« Au début, je me suis fait dire : choisis « une » langue, déclare la cinéaste Karolyne Natasha à propos de son film Brise Glace/Broken Waters. Sur le coup, ça m’a complètement démoralisée. C’est alors que j’ai compris que je ferais un film français-anglais, ou rien du tout. »
Produit par Les films Believe, dont le siège social est à Guelph, le film et la cinéaste témoignent de résilience. Nombre d’années passées à la réécriture du scénario, à recruter une équipe talentueuse et à gratter les fonds de tiroirs pour financer la production ont finalement abouti au tournage, à Ottawa, en février 2019.
La pandémie de COVID-19 a retardé les plans de post-production, mais le film indépendant est maintenant soumis au Festival international du film de Toronto (TIFF) et la bande-annonce vient d’être lancée.

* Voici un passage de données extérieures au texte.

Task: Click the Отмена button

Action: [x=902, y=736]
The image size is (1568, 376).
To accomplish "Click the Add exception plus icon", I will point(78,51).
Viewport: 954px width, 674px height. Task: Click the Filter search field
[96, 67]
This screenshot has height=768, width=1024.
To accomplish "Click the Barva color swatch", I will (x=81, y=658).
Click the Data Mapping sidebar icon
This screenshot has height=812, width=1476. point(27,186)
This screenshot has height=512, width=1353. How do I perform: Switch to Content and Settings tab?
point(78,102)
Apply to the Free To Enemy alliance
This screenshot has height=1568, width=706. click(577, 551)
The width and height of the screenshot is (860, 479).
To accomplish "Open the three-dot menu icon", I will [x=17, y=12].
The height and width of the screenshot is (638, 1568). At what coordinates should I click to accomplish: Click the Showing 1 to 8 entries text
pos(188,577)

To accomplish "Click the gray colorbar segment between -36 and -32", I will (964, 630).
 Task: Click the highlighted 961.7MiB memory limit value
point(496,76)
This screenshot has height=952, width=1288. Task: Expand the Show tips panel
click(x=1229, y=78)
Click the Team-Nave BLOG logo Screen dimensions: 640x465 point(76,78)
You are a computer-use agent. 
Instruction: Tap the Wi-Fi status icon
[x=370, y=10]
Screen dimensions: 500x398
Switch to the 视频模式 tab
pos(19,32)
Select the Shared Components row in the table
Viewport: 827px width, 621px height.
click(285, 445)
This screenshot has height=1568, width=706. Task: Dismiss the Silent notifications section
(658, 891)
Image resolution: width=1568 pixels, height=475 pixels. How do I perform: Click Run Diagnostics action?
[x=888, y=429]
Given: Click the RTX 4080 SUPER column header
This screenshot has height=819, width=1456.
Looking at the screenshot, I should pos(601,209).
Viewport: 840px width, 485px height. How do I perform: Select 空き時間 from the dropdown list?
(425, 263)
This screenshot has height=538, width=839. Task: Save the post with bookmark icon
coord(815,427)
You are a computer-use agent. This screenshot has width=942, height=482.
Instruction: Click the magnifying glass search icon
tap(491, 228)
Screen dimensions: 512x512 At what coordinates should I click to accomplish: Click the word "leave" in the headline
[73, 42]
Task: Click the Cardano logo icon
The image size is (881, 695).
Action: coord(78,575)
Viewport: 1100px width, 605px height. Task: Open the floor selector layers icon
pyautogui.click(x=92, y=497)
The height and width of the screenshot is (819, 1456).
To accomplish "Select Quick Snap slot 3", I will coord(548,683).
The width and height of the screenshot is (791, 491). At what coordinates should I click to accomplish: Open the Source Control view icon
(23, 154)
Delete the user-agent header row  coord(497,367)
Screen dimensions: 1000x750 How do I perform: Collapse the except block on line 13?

« Cela me rappelle l’histoire de Sylvester Stallone. Il a écrit le scénario de Rocky lorsqu’il était cassé et il a eu de la misère à le vendre parce qu’il n’était pas connu et insistait de demeurer impliqué. Il avait une vision en tête et il y tenait, ajoute Mme Natasha. Je crois en ce film, en mon équipe et au potentiel du cinéma bilingue au Canada. »
S’il est sélectionné pour le TIFF, Brise Glace/Broken Waters sera le premier film bilingue de l’Ontario à être présenté en première au festival. Décrit par la productrice comme « Antigone rencontre Away From Her », le film est un drame féministe qui se déroule à l’ère de la « superwoman » des années 1980, alors que le monde masculin de la psychiatrie est complètement axé sur les nouveaux médicaments psychotropes.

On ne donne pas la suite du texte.